■ Extrait du texte ■
Leur agressivité a pris le dessus
Des quatre espèces prélevées entre mars et mai 2012, deux provenaient du sud de la France (L. humile and L. neglectus), tandis que les deux autres (W. auropunctata, P. megacephala) furent importées de Nouvelle Calédonie. Chaque colonie était constituée de 300 ouvrières et d’une reine (seules les fourmis à grosse tête avaient naturellement 10% de soldats) dans un espace fermé, rempli de substrat (sol, bois, feuilles) et de plusieurs réservoirs d’eau. Proche des conditions naturelles, cet espace vital était garanti pour laisser la possibilité d’éviter les confrontations. Seul un tube (1 cm de diamètre et 10 cm de long) permettait de connecter les territoires des concurrentes. Malgré ces conditions, leur agressivité a pris le dessus et toutes les colonies ont fait preuve d’hostilité envers leurs voisines, avec des différences de stratégie selon les colonies. Par exemple, L. humile se rendait fréquemment jusque sur le territoire des autres pour les attaquer tandis que W. auropunctuata adoptait plutôt une stratégie défensive sans s’éloigner de son territoire.
De juin à juillet 2012, les chercheurs ont comptabilisé quotidiennement les survivantes des différents camps pour voir la progression des pertes fourmilières. La virulence des affrontements allant en décroissant, le comptage des pertes a été fait toutes les 10 minutes pendant la première heure, toutes les heures pendant les cinq suivantes, enfin quotidiennement pendant les 42 jours de l’expérience. C’est la première fois qu’une étude a été menée en laissant s’affronter dans le temps des colonies de fourmis, les autres études n’utilisant que des ouvrières sans reine dans des espaces très confinés.
Des armes chimiques
Des quatre espèces, P. megacephala était la seule qui courait irrémédiablement à l’extinction. Pour les trois autres, la dynamique des combats était beaucoup plus complexe et rendait les résultats plus imprévisibles. En effet, des stratégies de lutte sont apparues plus payantes que d’autres : les deux espèces les plus résistantes (W. auropunctata et L. neglectus) avaient tendance à utiliser des attaques chimiques, tandis que les deux dernières (L. humile et P. megacephala) menaient majoritairement des assauts physiques.
Autre avantage, pendant que P. megacephala et L. humile passaient immédiatement à l’attaque, envahissant rapidement le territoire adverse, W. auropunctata et L. neglectus se contentaient de positions défensives, explorant plus prudemment leurs domaines. De manière inattendue, plus une colonie de fourmis adoptait une stratégie d’exploration rapide, plus la mortalité de ses individus était importante. Toutefois, ce comportement pourrait avoir des bénéfices dans la nature pour la localisation et la récolte des ressources.
« Dans une ultime expérience mettant en concurrence les quatre colonies de fourmis simultanément, nous avons été surpris d’obtenir un classement complètement différent », explique Franck Courchamp, directeur de recherche du CNRS et coauteur de l’étude.
Plus maline ou moins agressive que les autres, la fourmi à grosse tête (dernière des autres expériences) adopte, dans ce choc des espèces, un machiavélisme digne des plus grands stratèges militaires. Voyant ses challengeurs se jeter à bras le corps dans la bataille, elle reste en retrait, attendant patiemment son heure. “N’interrompez jamais un ennemi qui est en train de faire une erreur”, aurait pu haranguer à ses troupes P. megacephala s’inspirant de Napoléon. Une fois que le champ de bataille n’est plus que le vestige des régiments décimés, cette dernière profite alors de son avantage pour porter le coup de grâce aux trois armées exsangues.

■ Données affichées ■
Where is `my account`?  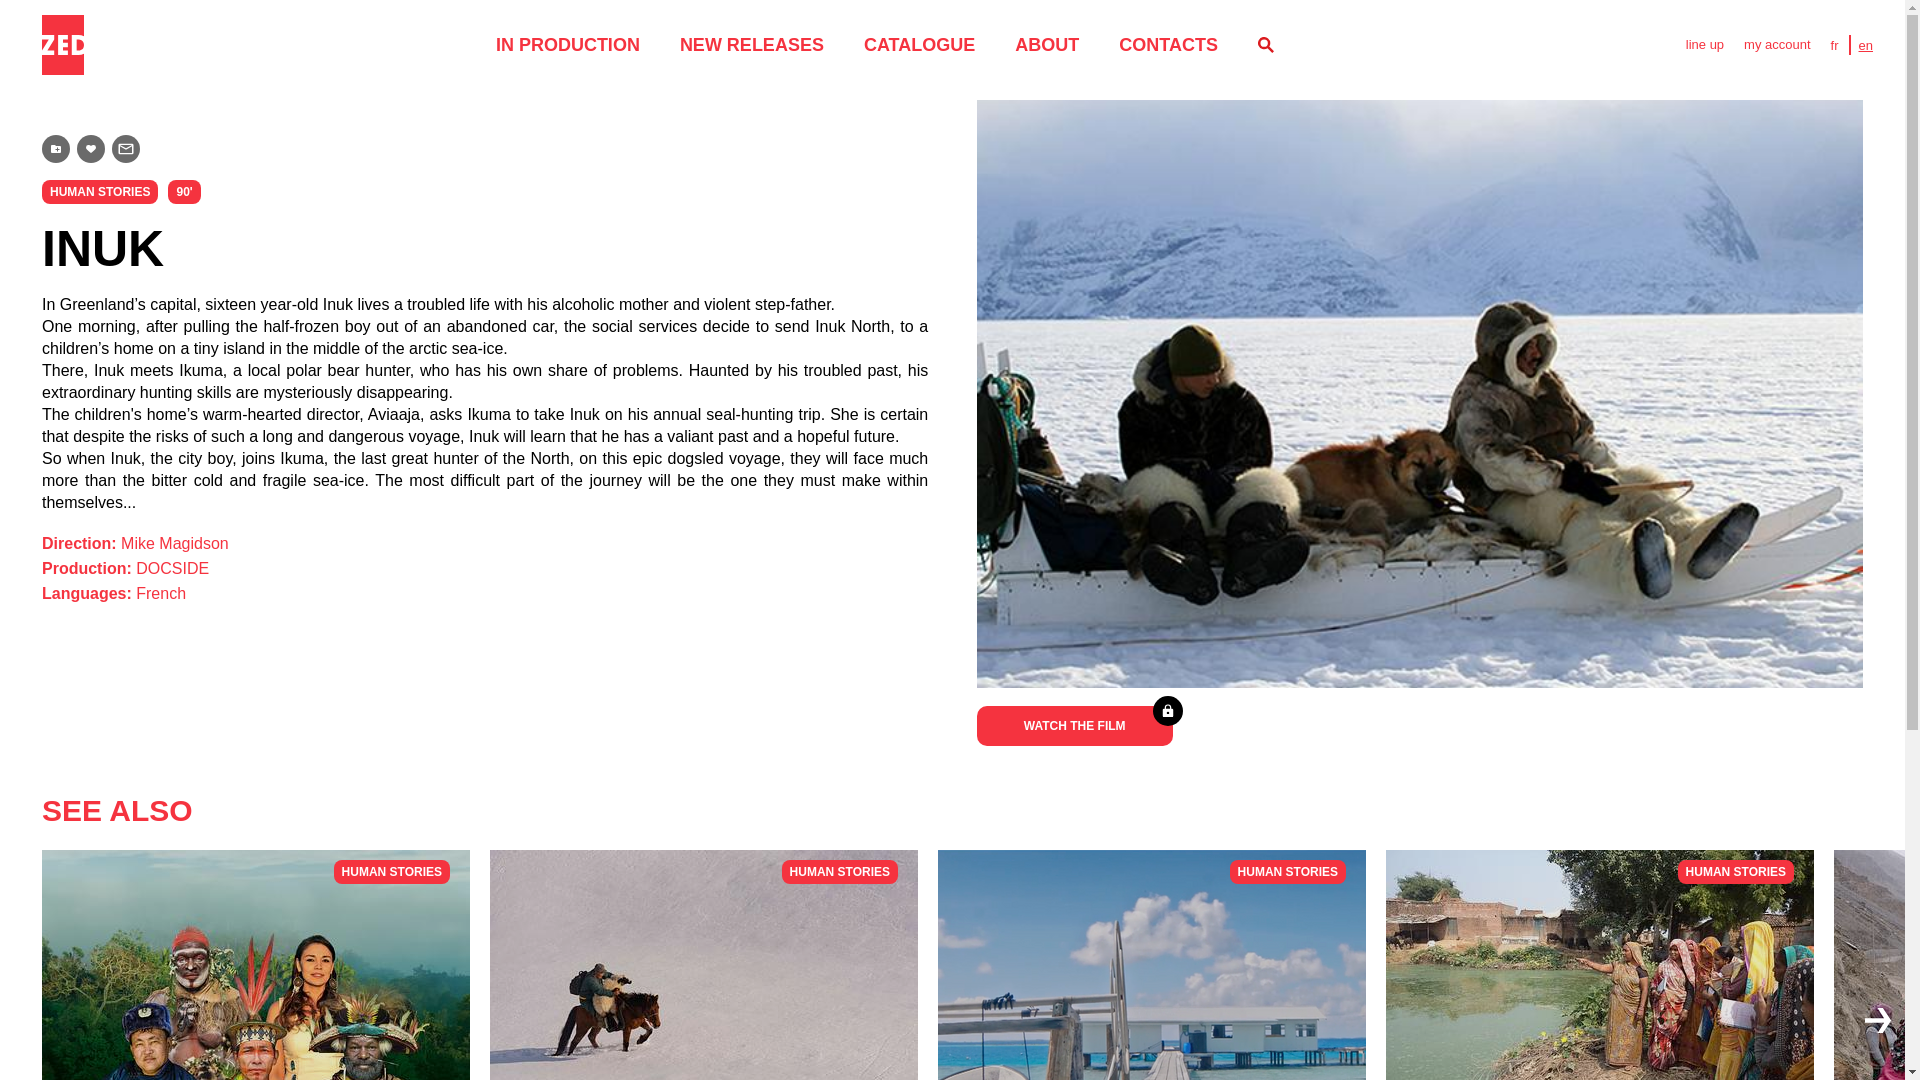 my account is located at coordinates (1600, 964).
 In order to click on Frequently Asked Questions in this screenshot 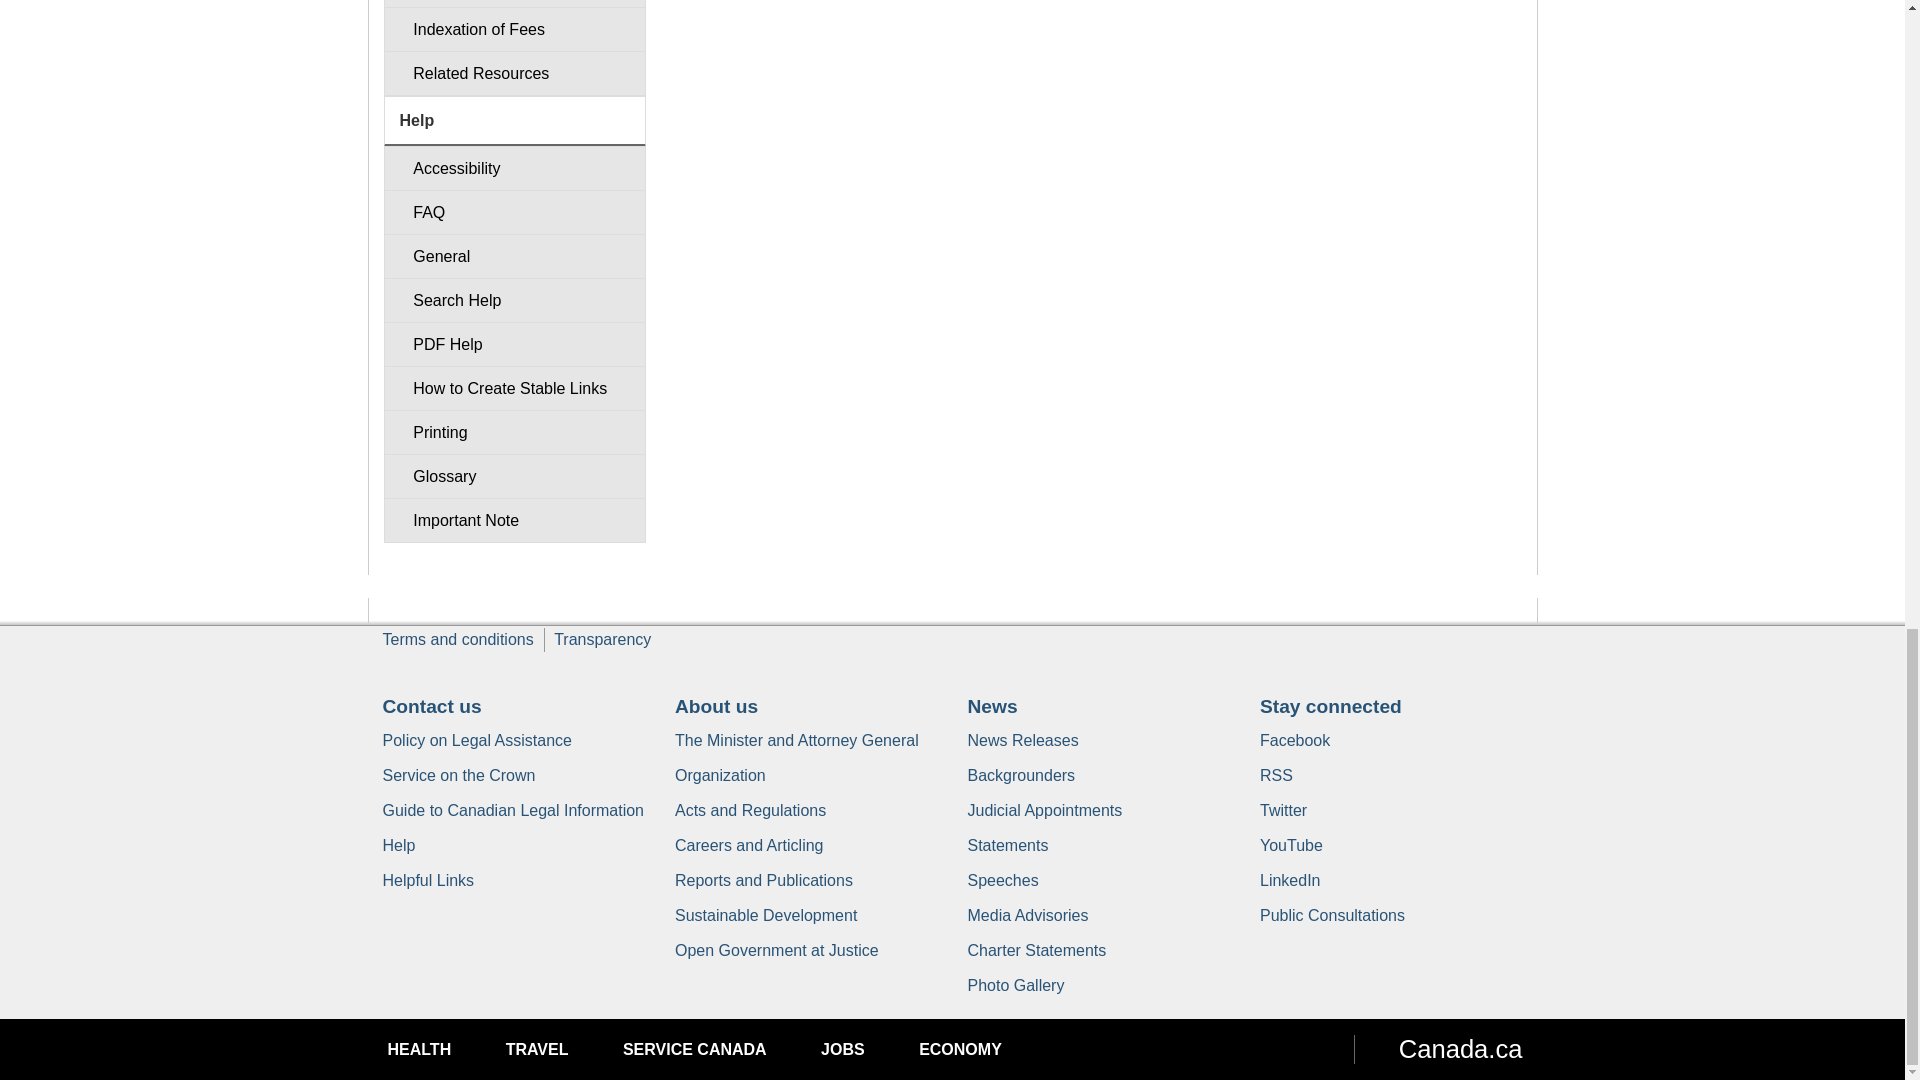, I will do `click(514, 212)`.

■ Exercices ■
• a. Remplacez « bataille » par « mêlée » dans le passage de l'extrait situé entre « Plus maline ou » et « trois armées exsangues. », inclus, puis réécrivez ce passage.
• b. Selon l'extrait, de combien d'ouvrières chaque colonie était-elle constituée ?

■ Les réponses ■
• a.
Plus maline ou moins agressive que les autres, la fourmi à grosse tête (dernière des autres expériences) adopte, dans ce choc des espèces, un machiavélisme digne des plus grands stratèges militaires. Voyant ses challengeurs se jeter à bras le corps dans la mêlée, elle reste en retrait, attendant patiemment son heure. “N’interrompez jamais un ennemi qui est en train de faire une erreur”, aurait pu haranguer à ses troupes P. megacephala s’inspirant de Napoléon. Une fois que le champ de mêlée n’est plus que le vestige des régiments décimés, cette dernière profite alors de son avantage pour porter le coup de grâce aux trois armées exsangues.

• b. Chaque colonie était constituée de 300 ouvrières et d'une reine.